According to the European Commission, the EU has exported about half of the vaccines produced in Europe to other countries in the world in addition to donating around €3 billion to the COVAX programme.
But MSF says that “by pre-booking billions of doses of COVID-19 vaccines outside of COVAX, the EU and other high-income countries have side-lined the mechanism. As a result, COVAX has been left without purchase options and highly reliant on ad-hoc charitable donations of doses.”
The gap between the EU’s beautiful rhetoric about stopping the COVID-19 pandemic & its actions is embarrassingly wide.https://t.co/piJ4QCSq4c
— Christos Christou (@DrChristou) September 15, 2021
Complicating matters is the EU’s refusal to recognise WHO-approved vaccines produced in these lower and middle-income countries when it comes to its Digital Covid-19 Certificate, which MSF says only further compounds global inequities and vaccine hesitancy.
“The EU seems set on prioritising the interests of its own pharmaceutical industry over delivering the widest health benefits and meeting the global medical needs caused by the pandemic,” said Christou.

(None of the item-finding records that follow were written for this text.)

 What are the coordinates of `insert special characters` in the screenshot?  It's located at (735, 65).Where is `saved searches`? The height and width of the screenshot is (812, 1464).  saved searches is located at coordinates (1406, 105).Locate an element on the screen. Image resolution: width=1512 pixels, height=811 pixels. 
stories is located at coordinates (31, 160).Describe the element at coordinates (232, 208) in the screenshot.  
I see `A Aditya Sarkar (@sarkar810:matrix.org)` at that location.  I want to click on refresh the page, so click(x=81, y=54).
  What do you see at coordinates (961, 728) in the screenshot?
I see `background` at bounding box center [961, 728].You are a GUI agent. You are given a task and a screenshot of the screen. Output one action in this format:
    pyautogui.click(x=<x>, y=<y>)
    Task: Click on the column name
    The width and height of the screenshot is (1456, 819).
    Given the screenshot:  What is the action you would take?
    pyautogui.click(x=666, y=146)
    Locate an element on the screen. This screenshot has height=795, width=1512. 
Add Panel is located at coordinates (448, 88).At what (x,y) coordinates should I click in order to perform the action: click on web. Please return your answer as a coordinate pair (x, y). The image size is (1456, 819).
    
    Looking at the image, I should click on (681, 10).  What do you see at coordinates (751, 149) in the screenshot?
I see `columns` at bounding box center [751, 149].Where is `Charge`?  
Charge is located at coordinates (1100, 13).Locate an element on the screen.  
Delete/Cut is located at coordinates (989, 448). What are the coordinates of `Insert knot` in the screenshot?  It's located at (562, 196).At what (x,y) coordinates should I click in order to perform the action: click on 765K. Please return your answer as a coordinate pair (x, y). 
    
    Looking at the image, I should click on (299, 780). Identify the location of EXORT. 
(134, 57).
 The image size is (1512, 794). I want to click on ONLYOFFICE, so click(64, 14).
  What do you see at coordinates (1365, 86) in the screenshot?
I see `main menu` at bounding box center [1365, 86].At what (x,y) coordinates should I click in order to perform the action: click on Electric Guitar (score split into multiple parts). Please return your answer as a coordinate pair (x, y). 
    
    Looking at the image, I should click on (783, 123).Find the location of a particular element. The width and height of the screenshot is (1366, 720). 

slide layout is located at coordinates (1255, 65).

“As a result, a large part of the global population remains unvaccinated, potentially allowing new variants of the virus to emerge, which may undermine vaccine efficacy and spread to Europe and beyond, spurring the need to ensure access to therapeutics at the same time.”
So far, COVAX has distributed just 250 million vaccines, far short of its two billion dose target.
And while MSF acknowledges that the EU has stepped up its commitment to share doses, they say that more than 90 percent of the doses promised remain undelivered as the end of the year fast approaches.
They say that the EU is also making matters worse when it comes to the debates over sharing technologies and intellectual property rights for vaccines.
“It has not openly supported initiatives at the WHO for the voluntary sharing of these technologies and intellectual property rights,” MSF said in a statement.
“Most famously, the EU is one of the main opponents of, and has actively derailed the negotiation process towards, the TRIPS waiver, a proposal at the World Trade Organization (WTO) to allow countries to temporarily lift certain intellectual property rights to produce lifesaving COVID-19 medical tools such as vaccines.”
The non-profit says that if the EU is to truly promote vaccine equity, they need to stop blocking the TRIPS waiver at the WTO, ensure vaccine technologies are shared in lower and middle income countries, provide financial and technical assistance for production and supply, and speed up the donations to COVAX.
“It’s time for the EU to finally get serious about making COVID-19 vaccines accessible wherever they are needed,” the organisation said.